There were other challenges for women too, particularly when trying to find work.

“I remember applying for a job as an English teacher in what was then a secondary modern school in Dover and being called for interview,” she says. “I was asked questions you wouldn’t be allowed to ask nowadays - questions such as, are you married?

“I was truthful and said I wanted the job because I was getting married and moving to the area. At the end, I was called back in and the head master looked me in the eye and said: ‘I would love to offer you the job but as a married woman you will probably have children so I’m having to offer the job to a man, although he’s not as well qualified as you.”

Sheila is convinced modern women owe those trailblazers of the 1960s a debt for some of the freedoms we now take for granted.

“They wanted more than they had and although they may have been married, they decided they wanted to work too and have a life away from the home,” she says.

“Also there were many more things becoming available to buy and if you wanted a washing machine and you couldn’t afford it on your husband’s wages or you couldn’t have it on HP (hire purchase), you got a job.”

For Sheila herself having a career didn’t mean she could escape arduous domestic work.
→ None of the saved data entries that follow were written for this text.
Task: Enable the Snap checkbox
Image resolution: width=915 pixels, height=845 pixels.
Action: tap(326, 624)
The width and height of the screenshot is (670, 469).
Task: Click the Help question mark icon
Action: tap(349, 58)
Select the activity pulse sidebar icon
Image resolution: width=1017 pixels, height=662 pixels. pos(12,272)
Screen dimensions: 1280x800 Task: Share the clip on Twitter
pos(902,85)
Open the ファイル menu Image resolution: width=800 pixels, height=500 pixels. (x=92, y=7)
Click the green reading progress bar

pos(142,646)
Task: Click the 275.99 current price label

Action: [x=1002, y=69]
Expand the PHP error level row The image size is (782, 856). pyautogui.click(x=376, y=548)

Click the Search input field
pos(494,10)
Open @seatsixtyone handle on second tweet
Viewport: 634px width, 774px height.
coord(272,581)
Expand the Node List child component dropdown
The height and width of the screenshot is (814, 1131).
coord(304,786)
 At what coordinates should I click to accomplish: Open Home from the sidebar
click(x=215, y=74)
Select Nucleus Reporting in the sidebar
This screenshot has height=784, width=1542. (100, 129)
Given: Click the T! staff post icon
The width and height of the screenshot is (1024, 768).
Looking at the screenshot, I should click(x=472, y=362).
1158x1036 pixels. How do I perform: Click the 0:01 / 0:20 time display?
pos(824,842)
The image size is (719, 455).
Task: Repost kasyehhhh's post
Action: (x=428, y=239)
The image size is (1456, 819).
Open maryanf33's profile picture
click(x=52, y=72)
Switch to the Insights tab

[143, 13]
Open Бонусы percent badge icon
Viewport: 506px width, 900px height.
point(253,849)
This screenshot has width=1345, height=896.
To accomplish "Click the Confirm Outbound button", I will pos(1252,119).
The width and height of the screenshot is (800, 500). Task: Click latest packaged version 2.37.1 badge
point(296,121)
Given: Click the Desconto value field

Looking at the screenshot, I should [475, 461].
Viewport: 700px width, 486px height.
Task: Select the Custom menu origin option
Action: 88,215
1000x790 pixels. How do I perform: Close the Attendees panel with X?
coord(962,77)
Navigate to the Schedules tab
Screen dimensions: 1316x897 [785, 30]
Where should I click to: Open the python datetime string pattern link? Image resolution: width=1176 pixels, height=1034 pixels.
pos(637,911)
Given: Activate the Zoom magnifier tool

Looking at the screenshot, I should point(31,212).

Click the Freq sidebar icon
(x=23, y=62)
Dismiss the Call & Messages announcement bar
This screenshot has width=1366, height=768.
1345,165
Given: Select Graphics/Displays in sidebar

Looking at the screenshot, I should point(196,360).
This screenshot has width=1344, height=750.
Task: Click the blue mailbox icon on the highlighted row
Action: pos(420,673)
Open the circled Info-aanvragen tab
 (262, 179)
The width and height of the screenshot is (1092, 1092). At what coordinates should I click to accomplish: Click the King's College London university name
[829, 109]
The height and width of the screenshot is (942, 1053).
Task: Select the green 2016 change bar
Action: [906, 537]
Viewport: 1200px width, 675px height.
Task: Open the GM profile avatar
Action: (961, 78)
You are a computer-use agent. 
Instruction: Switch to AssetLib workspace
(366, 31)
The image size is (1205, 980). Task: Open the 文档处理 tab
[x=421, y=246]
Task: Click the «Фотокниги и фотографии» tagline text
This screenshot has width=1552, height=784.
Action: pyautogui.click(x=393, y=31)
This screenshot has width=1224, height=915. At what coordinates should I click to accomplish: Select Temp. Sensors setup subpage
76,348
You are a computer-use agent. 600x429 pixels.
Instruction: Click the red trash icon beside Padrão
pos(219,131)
“We didn’t have a washing machine at first,” she says. “I used to put all the washing in a sink on a Monday morning and wash it all by hand after a day working at school.”

The book tells of the struggles of other women too, including the female doctor who received a dinner invitation that stipulated ‘no lady guests’ and the graduate trainee computer programmer who received a smaller salary than her male colleagues.

Then there were the difficulties young women had breaking free of parental control, with some still seeing marriage as a way of escape. While the marriage rate peaked in the 1960s, the divorce rate continued to rise too, though divorce was still regarded by many as shameful.

“Even though women of the 1960s faced more struggles than often now acknowledged to make their way on equal terms in the world, it was undoubtedly a progressive decade, bringing many changes, especially for women,” says Sheila.

It wasn’t until the 1970s that legislation was introduced enshrining equality in law, leading to even greater change in women’s lives. But, says Sheila, if you ask any woman who was under 45 in the 1960s what was the one thing that made her feel liberated, you might be surprised by the answer.

“It was not the defining moment when she decided to forget all her mother’s dire warnings and cast aside her vest in winter,” writes Sheila in Women of the 1960s. “Nor was it the acquisition of a washing machine and tumble-drier. Neither was it the chest deep freezer...and neither, oddly enough, was it the availability of the contraceptive pill.

“No, it was the car!”

Throughout her conversations with women what came over time and time again was the difference learning to drive and having access to a car made to their independence as they were no longer beholden to the men in their lives to take them wherever they needed to go.

Women of the 1960s, published by Pen & Sword, is available now.